Je suis née dans un lieu-dit du bout du monde, dans un ourlet secret aussi reculé qu’un creux de page froissée, à une enjambée de Lascaux. Pays des troubadours, de Montaigne, La Boétie, Brantôme, Fénelon, Augiéras… J’ai vécu vingt ans parmi les gens de l’ordinaire. L’on m’envoya à l’école. J’essayais d’être sage, d’entrer dans le rang. Je n’y parvenais pas.
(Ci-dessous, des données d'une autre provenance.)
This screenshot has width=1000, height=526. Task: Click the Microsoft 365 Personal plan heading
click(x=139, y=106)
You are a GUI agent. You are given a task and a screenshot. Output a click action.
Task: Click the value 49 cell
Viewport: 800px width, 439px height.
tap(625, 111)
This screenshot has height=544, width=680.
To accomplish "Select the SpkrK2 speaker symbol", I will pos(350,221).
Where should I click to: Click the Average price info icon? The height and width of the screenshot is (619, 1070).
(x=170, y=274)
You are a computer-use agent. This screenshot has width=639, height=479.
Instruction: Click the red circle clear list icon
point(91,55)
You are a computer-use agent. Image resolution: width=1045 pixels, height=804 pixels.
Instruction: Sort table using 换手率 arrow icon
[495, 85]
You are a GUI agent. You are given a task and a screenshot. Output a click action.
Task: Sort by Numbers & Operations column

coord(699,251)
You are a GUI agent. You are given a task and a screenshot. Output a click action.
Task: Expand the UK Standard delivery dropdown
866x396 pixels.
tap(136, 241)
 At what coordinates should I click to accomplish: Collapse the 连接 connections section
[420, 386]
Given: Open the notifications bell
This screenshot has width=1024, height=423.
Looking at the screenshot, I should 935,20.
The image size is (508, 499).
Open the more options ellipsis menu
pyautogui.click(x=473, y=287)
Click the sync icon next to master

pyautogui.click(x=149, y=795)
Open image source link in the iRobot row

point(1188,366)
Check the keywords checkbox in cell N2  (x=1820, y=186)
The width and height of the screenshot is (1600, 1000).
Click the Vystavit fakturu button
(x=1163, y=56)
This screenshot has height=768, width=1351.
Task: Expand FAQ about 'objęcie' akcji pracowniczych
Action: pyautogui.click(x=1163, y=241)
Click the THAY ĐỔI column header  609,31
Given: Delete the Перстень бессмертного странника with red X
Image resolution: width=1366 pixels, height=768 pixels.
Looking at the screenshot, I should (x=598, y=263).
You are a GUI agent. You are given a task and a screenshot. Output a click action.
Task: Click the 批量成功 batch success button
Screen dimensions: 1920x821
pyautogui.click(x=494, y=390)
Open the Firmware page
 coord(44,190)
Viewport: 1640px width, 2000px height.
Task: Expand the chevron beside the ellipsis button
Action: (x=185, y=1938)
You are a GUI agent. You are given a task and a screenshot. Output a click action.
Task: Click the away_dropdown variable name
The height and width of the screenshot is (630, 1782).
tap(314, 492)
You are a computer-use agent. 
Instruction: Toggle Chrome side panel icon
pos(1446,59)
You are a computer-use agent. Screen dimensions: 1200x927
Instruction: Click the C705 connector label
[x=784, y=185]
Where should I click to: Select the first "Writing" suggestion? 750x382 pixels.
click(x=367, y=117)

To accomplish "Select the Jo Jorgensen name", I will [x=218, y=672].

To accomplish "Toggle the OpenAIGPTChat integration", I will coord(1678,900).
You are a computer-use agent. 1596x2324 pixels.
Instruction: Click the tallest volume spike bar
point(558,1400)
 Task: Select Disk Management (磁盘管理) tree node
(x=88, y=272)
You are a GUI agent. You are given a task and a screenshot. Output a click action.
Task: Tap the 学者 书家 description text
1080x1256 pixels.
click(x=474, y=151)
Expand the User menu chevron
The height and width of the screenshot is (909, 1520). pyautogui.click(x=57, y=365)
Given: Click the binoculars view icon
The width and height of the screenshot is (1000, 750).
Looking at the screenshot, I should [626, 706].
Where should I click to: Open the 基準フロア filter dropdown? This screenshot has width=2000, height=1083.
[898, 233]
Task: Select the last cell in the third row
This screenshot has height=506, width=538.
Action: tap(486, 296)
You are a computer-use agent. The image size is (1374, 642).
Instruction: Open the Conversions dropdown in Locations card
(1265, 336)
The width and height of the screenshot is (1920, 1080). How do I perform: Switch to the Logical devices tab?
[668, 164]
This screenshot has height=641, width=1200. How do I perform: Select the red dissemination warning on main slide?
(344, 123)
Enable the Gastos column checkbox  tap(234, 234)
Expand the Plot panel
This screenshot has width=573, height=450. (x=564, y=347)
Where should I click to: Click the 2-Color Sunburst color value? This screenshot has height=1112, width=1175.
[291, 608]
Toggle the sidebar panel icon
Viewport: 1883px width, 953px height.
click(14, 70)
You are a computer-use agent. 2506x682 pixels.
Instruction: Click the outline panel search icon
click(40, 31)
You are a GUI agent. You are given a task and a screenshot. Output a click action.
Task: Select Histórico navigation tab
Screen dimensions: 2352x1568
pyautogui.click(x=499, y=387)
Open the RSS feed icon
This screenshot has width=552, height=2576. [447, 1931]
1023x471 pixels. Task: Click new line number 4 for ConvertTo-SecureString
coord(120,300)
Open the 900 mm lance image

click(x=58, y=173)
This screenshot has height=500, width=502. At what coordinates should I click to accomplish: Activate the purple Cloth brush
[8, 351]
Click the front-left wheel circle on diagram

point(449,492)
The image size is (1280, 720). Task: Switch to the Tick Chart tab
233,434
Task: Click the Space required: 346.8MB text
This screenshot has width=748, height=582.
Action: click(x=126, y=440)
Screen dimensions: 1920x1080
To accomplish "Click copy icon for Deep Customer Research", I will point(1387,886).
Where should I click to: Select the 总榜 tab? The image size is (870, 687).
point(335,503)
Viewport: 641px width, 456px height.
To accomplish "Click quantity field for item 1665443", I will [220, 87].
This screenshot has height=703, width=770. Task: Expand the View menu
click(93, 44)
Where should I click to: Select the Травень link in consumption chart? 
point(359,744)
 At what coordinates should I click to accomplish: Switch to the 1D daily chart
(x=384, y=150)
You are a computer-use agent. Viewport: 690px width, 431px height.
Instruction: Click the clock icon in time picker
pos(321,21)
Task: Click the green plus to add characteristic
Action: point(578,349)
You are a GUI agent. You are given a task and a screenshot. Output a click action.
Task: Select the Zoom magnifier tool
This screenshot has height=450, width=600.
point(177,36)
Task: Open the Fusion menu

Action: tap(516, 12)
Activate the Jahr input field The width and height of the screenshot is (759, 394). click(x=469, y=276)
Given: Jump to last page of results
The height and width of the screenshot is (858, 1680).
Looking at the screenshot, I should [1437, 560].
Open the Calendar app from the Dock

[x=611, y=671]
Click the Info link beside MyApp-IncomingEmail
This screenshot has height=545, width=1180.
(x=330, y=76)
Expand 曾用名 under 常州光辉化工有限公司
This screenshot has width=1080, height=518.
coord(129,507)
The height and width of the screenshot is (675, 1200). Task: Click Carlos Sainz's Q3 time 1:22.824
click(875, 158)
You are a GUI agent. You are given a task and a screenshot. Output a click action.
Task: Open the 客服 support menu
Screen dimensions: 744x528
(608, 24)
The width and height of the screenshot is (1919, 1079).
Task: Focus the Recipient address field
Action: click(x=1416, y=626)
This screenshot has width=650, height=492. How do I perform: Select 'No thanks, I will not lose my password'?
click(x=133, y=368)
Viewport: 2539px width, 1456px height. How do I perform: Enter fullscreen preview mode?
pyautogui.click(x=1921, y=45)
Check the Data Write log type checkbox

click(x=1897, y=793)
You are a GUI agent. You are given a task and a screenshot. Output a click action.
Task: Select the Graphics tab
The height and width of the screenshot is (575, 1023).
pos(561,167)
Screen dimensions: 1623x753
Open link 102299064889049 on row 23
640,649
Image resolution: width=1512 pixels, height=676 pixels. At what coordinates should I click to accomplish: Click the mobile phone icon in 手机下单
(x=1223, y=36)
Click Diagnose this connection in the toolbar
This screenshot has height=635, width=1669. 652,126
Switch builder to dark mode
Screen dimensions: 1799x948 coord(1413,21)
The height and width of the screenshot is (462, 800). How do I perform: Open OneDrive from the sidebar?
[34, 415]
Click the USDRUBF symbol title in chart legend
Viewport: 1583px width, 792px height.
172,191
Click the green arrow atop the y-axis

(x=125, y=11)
Quelque chose me travaillait au corps, quelque chose de puissant comme la force des saisons, et au profond de ce tourbillon s’imposait un désir incommensurable que je ne pouvais empêcher : le désir d’écrire.
J’ai gardé des chasseurs certain goût pour le braconnage, le silence et l’affût ; et des écrivains la joie de l’étude immobile et assidue.
J’aime me tenir à l’écart du monde, dans ma maison d’écriture et laisser venir les épices, les tragédies et les merveilles.
Les récits frappent à ma porte, voyageurs qui viennent de loin, de forêts secrètes, d’estuaires remontés à rebrousse-marées, ils vont vêtus d’énigmes et d’odeurs du monde, ils ont soif et faim de la langue, je les écoute, je les écris.
Les uns ont beaucoup à dire, (les romans), les autres sont plus laconiques, (les poèmes ou les albums) certains mettent du temps à se raconter, d’autres encore se disent en quelques phrases et il y a les muets qui attendent dans l’ombre. Quelques-uns deviennent des récits pour les tout-petits, d’autres pour les jeunes et certains pour les adultes.